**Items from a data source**
"""

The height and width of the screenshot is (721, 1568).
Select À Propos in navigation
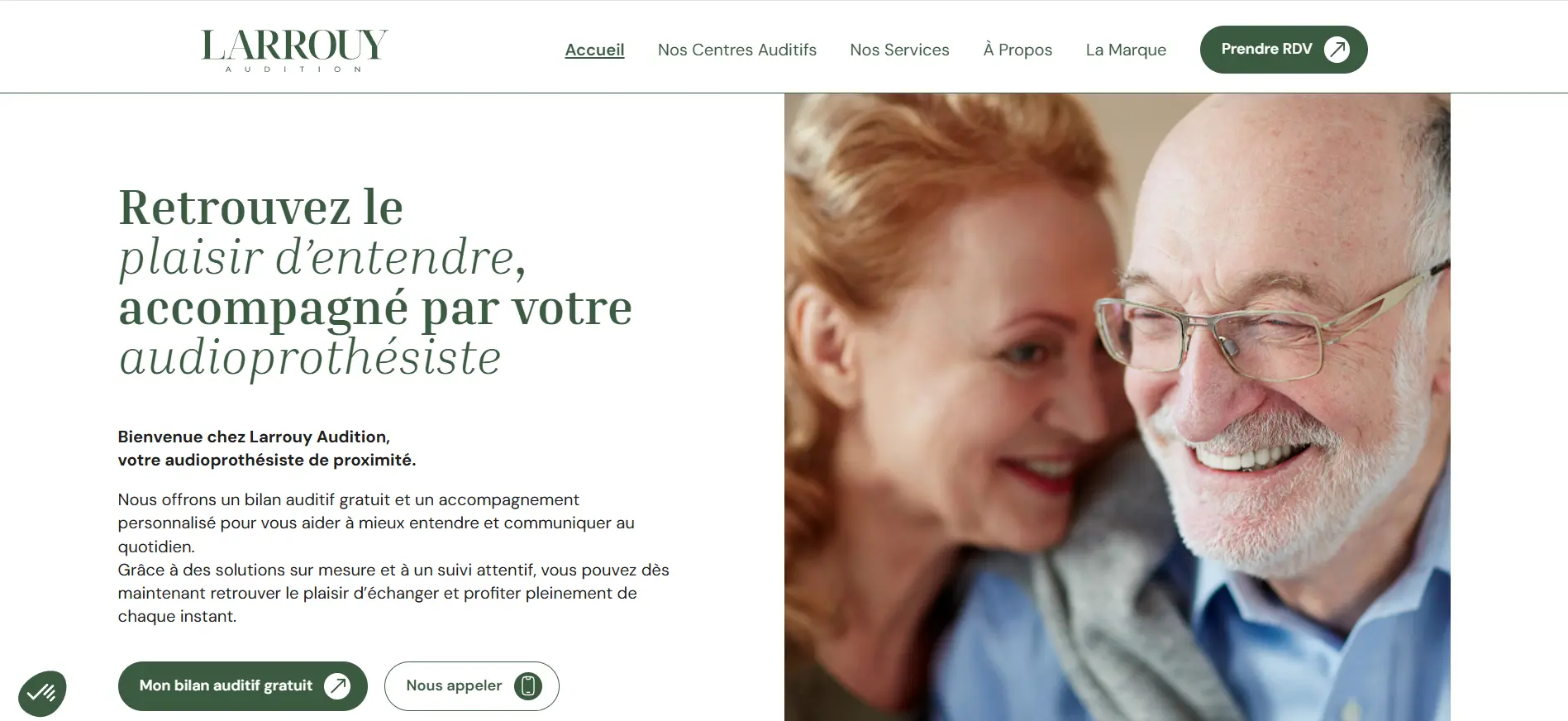coord(1018,50)
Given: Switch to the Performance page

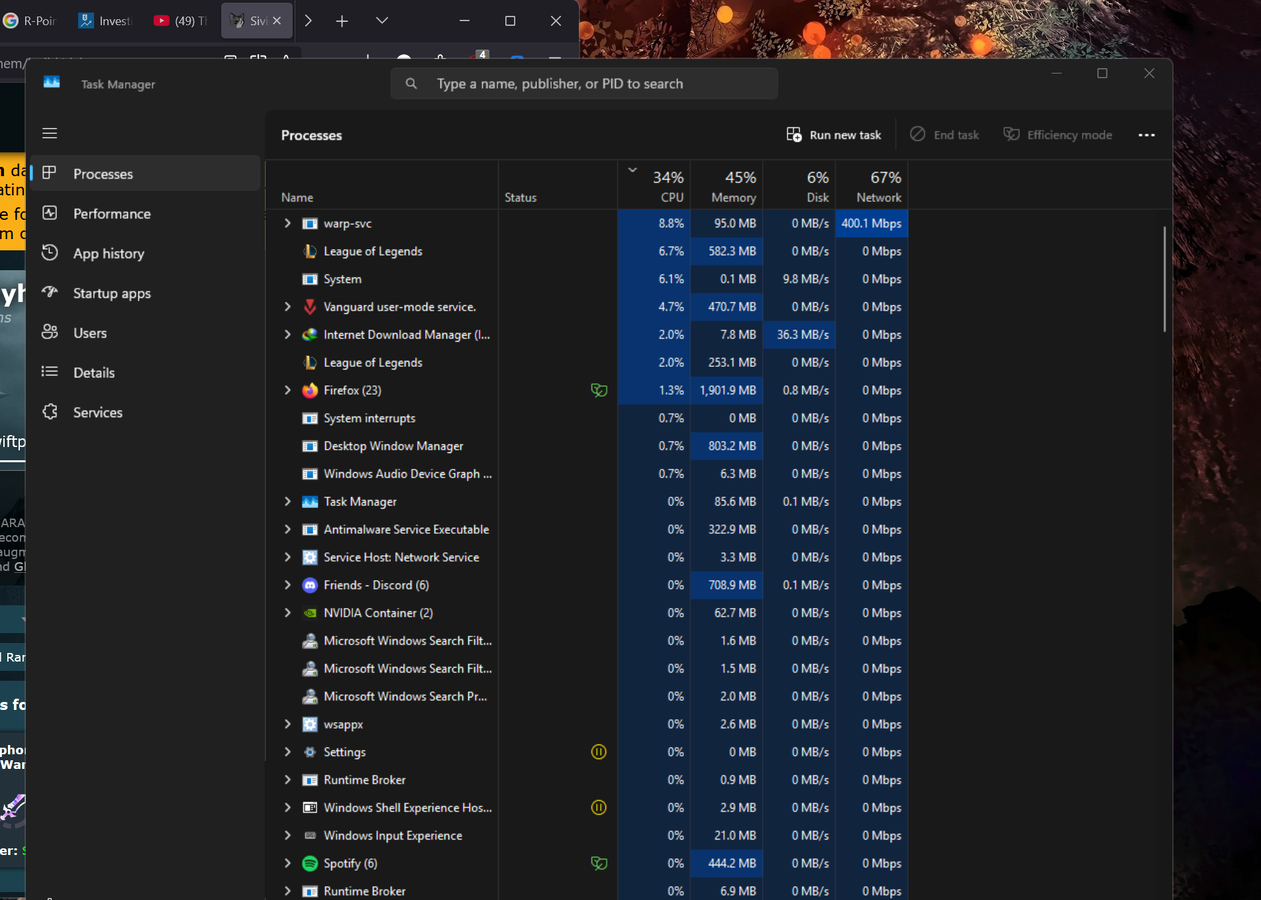Looking at the screenshot, I should 111,214.
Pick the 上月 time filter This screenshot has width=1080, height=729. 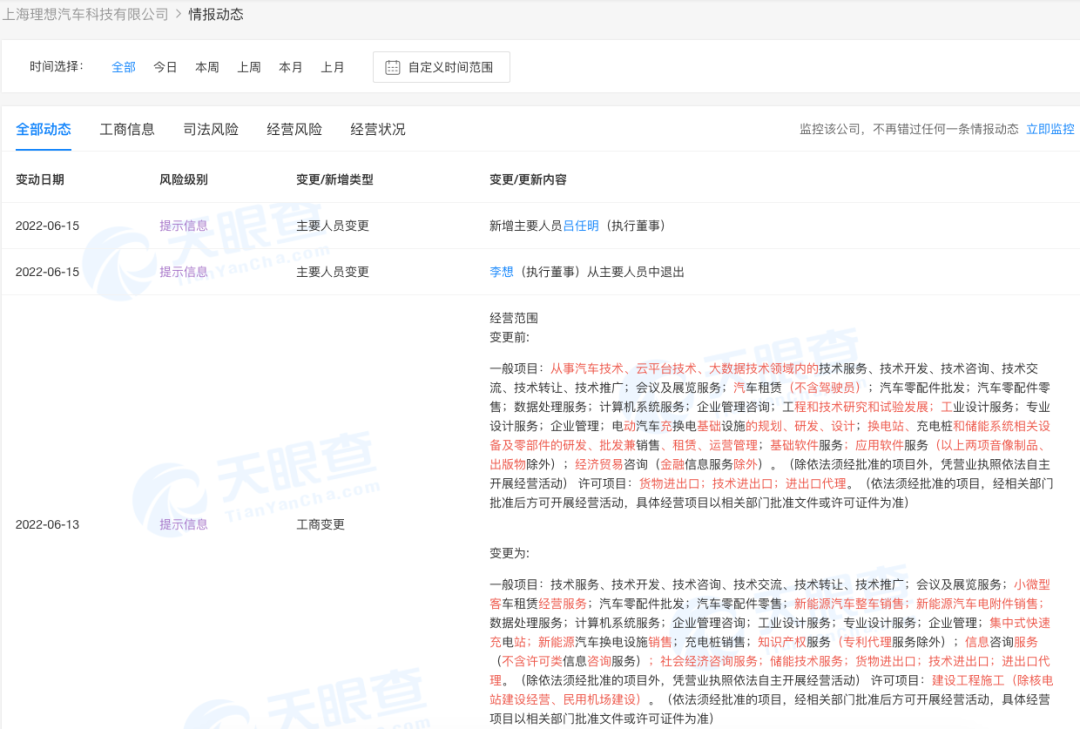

"""

**Direction**
Copy the items above word for word, leaving out the pictures.

**Solution to this problem**
The height and width of the screenshot is (721, 1568).
Select À Propos in navigation
coord(1018,50)
Given: Switch to the Performance page

Looking at the screenshot, I should 111,214.
Pick the 上月 time filter This screenshot has width=1080, height=729. 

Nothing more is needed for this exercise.